What you return should be the line containing "Instruction: Select the Instructions tab" and each line after it to the end of the records, copied exactly.

#### Records for the task

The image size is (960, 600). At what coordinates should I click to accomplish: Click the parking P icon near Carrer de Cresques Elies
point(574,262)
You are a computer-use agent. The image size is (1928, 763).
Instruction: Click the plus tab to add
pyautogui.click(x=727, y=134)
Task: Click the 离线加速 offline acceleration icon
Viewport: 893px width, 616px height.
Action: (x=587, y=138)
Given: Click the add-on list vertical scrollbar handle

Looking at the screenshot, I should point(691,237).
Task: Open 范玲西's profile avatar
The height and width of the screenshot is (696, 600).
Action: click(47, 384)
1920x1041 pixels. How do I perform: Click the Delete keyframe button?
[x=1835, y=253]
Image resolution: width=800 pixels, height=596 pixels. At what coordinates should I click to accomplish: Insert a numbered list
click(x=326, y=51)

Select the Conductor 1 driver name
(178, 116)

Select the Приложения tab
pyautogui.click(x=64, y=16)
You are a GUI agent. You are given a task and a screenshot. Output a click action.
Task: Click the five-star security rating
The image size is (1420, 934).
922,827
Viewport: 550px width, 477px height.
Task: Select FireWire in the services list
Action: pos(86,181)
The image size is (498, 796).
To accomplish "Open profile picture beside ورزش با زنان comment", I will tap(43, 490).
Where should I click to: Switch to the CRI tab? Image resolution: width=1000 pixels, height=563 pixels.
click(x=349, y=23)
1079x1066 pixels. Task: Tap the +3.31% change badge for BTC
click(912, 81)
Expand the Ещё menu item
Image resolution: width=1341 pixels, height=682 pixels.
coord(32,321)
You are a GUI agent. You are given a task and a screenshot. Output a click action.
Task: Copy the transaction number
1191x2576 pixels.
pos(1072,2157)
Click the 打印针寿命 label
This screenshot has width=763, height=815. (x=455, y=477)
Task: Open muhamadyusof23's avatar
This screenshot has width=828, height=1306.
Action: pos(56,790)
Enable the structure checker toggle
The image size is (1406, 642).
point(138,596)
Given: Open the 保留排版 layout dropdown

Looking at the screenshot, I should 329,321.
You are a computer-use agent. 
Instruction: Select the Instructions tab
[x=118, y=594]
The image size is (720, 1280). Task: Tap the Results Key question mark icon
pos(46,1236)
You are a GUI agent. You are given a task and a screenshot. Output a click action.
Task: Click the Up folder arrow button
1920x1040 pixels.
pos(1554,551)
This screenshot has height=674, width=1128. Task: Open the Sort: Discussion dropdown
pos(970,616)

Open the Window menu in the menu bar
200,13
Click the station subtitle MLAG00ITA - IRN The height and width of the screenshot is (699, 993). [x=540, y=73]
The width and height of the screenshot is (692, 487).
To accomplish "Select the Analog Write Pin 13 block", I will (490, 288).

########

■ Solved exercise:
Instruction: Select the Instructions tab
[x=118, y=594]
The image size is (720, 1280). Task: Tap the Results Key question mark icon
pos(46,1236)
You are a GUI agent. You are given a task and a screenshot. Output a click action.
Task: Click the Up folder arrow button
1920x1040 pixels.
pos(1554,551)
This screenshot has height=674, width=1128. Task: Open the Sort: Discussion dropdown
pos(970,616)

Open the Window menu in the menu bar
200,13
Click the station subtitle MLAG00ITA - IRN The height and width of the screenshot is (699, 993). [x=540, y=73]
The width and height of the screenshot is (692, 487).
To accomplish "Select the Analog Write Pin 13 block", I will (490, 288).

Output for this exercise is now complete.